Buddhists don’t believe in redemptive self-sacrifice. They believe our suffering or death has no effect on others.
We were talking about compassion toward others not redemptive self-sacrifice.
 
Yes, you can 'reverse-engineer’ the theology starting at Christology and working back.
And the reasoning /parsimony doesn’t change.

Much the same as you can say 3 + 2 = 5 it’s also possible to start at 5 and work back to zero.
Not a very good analogy. You insist that the only answer is 5 and then try to convince me that the ONLY way to get 5 is by adding 3 and 2.

And you can’t work out what the equation should be without presupposing the answer.
 
That means God is sometimes outside space and time …
“Sometimes” is a temporal word - and thus cannot apply to God if He is radically “outside”.

It’s not as if we can say that God, at one time, is “outside” and, at another time, He’s “inside”.

But from our side of the equation, it looks as if God is “outside” and then “inside” - but from His side, He’s remains “outside” even when He has entered into time and space.

This is not true of us. We can be outside a specific place and a specific time but we have to be in some place and some time.
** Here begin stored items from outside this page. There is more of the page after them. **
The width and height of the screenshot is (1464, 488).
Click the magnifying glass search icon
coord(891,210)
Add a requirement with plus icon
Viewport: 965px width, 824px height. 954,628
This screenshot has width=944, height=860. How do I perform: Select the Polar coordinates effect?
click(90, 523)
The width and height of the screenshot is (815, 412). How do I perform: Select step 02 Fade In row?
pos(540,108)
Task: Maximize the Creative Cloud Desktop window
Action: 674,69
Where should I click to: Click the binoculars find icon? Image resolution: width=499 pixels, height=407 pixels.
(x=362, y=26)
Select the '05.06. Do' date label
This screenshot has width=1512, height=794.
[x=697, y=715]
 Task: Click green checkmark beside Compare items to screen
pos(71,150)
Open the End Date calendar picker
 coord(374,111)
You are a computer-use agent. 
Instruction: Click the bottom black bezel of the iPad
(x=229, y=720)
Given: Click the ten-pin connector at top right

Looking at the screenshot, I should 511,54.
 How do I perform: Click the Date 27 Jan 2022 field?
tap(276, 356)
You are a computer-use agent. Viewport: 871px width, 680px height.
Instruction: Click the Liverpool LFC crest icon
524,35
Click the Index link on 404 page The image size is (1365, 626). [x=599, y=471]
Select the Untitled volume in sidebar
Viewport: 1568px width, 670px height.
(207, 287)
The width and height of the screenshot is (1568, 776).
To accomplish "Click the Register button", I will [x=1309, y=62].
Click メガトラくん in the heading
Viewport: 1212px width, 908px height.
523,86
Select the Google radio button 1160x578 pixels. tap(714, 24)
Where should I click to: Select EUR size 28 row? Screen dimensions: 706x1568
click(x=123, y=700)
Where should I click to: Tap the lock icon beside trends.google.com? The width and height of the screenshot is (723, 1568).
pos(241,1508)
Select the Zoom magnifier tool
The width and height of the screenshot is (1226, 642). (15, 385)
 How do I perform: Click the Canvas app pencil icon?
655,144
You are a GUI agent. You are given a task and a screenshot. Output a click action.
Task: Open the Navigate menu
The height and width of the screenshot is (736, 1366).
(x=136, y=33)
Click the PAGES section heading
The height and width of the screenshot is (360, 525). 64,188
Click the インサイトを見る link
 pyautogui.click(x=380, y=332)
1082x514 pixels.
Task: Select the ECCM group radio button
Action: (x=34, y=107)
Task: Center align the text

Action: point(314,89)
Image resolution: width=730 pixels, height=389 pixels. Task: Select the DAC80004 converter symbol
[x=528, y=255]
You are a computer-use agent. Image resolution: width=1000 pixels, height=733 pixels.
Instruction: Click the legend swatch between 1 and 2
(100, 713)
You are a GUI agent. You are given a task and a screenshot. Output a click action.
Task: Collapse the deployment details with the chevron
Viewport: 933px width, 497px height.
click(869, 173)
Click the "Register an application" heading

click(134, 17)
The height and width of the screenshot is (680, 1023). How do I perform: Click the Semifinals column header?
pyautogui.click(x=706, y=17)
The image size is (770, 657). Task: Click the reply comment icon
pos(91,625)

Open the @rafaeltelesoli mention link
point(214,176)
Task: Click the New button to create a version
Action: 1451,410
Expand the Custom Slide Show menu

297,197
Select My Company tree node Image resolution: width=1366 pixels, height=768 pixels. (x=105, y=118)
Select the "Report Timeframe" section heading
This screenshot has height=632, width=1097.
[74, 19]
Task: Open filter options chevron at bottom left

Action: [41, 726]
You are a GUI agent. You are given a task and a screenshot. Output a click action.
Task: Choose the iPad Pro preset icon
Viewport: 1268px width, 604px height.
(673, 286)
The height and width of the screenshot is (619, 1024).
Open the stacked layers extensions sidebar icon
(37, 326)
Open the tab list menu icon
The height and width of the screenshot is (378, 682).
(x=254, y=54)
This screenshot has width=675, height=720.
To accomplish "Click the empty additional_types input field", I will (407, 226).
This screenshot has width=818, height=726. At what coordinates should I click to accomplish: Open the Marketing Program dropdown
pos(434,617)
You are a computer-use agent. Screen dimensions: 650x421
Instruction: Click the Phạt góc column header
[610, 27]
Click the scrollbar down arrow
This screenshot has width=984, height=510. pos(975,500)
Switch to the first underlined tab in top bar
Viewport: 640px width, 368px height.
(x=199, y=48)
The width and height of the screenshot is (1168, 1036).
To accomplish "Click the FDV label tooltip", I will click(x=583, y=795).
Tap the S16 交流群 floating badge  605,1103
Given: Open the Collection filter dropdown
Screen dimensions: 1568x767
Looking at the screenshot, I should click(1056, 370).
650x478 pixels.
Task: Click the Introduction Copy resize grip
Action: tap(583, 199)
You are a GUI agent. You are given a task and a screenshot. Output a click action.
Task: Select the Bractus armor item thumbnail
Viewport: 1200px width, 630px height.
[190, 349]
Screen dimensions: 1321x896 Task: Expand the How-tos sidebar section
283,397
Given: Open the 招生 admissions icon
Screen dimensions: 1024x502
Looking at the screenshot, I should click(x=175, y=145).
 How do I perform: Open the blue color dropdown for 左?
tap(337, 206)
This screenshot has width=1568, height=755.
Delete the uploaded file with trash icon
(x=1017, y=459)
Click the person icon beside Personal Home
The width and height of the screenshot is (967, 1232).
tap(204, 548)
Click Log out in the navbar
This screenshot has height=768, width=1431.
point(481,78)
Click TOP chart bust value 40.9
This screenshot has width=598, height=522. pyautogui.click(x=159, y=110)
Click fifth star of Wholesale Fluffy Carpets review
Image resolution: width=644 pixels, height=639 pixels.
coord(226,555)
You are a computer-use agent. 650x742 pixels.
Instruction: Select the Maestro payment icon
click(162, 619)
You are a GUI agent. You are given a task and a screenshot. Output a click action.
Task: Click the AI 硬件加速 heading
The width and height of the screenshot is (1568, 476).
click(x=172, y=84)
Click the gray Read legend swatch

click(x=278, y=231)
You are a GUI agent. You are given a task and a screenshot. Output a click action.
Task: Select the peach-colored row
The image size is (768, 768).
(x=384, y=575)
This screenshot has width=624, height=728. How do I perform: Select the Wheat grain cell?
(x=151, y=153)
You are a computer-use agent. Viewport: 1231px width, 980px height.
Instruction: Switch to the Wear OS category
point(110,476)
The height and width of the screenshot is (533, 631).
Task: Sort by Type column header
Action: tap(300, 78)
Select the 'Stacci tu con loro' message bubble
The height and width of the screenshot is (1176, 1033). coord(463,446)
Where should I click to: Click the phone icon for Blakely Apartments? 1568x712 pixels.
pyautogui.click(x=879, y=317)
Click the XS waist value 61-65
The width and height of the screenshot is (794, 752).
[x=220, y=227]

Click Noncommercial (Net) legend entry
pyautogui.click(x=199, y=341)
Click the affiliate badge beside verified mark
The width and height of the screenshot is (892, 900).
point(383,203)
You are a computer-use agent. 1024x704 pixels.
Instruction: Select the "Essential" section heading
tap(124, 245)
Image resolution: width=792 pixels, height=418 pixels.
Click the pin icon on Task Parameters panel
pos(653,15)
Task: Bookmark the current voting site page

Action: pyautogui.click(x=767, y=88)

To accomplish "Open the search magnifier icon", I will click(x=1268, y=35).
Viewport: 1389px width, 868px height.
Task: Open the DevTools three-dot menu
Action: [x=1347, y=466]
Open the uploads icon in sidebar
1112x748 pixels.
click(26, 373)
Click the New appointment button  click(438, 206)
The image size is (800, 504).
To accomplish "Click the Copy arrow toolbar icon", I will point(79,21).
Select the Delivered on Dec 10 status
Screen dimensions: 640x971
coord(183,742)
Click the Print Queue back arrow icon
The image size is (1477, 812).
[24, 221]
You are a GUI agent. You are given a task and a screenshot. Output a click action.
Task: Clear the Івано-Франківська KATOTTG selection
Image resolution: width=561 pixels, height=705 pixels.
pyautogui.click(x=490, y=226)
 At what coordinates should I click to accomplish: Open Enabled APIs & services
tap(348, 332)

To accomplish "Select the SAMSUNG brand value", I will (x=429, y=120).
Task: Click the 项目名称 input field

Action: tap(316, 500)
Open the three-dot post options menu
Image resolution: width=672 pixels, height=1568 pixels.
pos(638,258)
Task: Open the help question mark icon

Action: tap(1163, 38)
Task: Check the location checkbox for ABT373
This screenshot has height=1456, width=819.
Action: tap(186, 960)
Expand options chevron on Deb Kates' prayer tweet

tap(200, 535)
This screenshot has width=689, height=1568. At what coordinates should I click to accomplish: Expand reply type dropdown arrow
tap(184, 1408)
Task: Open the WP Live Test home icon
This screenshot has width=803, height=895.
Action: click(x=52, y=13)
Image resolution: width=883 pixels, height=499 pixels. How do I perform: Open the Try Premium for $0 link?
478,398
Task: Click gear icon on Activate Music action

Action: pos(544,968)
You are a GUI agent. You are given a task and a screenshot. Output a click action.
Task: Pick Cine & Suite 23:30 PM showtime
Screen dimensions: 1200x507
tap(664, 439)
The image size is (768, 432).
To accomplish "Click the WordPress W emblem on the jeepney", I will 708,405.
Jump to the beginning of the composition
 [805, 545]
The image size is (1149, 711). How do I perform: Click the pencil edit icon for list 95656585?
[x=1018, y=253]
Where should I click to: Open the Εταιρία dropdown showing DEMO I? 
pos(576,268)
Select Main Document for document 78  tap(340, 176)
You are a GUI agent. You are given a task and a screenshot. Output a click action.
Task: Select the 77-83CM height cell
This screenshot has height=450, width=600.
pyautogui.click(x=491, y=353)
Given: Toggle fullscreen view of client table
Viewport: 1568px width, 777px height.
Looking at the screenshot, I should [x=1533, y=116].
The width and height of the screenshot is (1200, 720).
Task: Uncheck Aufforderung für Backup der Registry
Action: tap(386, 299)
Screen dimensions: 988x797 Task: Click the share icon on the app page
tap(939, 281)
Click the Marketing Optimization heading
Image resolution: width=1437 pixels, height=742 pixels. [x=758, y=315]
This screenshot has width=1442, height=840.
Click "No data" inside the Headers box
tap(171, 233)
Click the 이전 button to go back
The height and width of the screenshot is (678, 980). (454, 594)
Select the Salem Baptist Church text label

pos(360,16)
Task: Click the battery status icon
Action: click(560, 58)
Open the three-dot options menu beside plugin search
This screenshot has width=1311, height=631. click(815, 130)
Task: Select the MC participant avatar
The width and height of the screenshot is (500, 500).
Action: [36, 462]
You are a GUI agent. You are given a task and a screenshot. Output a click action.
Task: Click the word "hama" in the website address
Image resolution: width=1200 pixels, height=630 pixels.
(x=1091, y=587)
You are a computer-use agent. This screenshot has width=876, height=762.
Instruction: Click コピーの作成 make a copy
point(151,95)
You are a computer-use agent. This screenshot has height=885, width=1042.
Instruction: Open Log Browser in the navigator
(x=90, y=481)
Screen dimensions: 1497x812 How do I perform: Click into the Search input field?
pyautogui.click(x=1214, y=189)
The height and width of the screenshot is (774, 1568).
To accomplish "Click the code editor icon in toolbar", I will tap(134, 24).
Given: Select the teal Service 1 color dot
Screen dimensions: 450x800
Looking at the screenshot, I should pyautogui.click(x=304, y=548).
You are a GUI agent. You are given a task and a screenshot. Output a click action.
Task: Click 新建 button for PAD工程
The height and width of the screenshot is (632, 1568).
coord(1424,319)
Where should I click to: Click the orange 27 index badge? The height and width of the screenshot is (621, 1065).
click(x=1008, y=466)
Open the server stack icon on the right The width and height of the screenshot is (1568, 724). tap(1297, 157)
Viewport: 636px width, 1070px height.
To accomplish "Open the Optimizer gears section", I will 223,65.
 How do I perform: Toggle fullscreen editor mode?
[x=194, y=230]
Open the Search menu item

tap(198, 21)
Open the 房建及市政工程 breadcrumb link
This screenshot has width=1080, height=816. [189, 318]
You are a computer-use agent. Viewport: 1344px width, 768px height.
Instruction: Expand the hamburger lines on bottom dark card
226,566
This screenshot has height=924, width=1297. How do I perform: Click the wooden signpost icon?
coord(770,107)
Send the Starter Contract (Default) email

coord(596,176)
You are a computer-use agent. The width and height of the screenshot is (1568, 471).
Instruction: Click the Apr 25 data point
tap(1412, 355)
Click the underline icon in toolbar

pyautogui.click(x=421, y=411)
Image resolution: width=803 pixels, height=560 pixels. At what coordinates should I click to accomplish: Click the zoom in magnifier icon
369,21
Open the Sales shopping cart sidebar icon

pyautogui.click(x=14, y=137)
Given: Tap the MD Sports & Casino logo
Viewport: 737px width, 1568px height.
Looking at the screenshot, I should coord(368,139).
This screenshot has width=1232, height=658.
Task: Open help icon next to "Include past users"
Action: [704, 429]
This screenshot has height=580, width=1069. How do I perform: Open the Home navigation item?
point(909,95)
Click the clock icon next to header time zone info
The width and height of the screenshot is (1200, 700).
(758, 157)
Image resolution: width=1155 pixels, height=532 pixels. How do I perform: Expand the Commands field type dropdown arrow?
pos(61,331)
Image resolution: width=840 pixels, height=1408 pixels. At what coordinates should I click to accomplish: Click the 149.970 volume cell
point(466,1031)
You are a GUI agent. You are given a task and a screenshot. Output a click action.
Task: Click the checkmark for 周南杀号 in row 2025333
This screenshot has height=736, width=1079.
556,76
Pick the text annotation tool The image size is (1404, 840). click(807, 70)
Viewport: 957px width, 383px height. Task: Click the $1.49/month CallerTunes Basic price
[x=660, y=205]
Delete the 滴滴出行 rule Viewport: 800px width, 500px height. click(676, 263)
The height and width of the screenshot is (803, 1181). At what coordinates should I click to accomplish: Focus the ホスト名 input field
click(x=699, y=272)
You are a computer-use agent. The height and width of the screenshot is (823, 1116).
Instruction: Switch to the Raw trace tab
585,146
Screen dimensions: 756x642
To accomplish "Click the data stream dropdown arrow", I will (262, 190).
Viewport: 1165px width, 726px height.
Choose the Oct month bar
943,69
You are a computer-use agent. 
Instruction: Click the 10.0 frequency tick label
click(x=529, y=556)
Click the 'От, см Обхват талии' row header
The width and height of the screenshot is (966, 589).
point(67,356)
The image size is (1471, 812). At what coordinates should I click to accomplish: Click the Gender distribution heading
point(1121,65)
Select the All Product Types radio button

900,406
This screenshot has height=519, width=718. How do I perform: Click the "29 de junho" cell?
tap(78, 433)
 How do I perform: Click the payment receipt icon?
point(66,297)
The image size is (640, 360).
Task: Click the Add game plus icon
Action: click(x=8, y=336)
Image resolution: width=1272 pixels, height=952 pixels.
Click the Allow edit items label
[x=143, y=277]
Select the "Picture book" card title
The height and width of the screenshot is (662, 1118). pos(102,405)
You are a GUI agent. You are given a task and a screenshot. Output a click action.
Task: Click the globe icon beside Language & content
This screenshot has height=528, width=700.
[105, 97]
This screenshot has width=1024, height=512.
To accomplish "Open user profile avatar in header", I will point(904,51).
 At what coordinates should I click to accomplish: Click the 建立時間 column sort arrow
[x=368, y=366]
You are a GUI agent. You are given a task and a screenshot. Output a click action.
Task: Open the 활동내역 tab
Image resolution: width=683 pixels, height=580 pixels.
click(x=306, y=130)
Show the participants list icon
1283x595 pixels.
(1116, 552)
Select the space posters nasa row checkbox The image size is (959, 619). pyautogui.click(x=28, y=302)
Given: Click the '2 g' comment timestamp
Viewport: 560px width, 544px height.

Using Hegelian terminology, time and space involve absence (time - past is no longer, future is not yet; space - here is not there).

God is without absence.

So what about Jesus? Wasn’t He subject to absence? Yes and no. The humanity of Jesus involved absence (temporal and spatial). But Jesus’ person was not human but divine. So He was able to “assume” human nature at a particular time and place but without “discarding” his divine nature.

We are not divine persons. So we cannot “assume” human nature. That’s a critical difference between us and Jesus…
 
It is a principle of my religion, and of human rights, that each person is absolutely free to believe what he wants without compulsion, yet you say “What individuals want is irrelevant”, and you now call it wishful thinking.
Are individuals in your religion under any compulsion to believe the truth, or are they absolutely free to discount the truth and make up their own if they want?

Is what individuals want the ONLY relevant thing?

Is the truth more or less relevant than what individuals are free to want to believe?

Is what each person wants to believe and is free to believe more relevant to your religion than the truth?

Isn’t it possible that what individuals want is relevant to the degree that what they want is the truth and what individuals want is irrelevant to the degree that what they want is mere wishful thinking?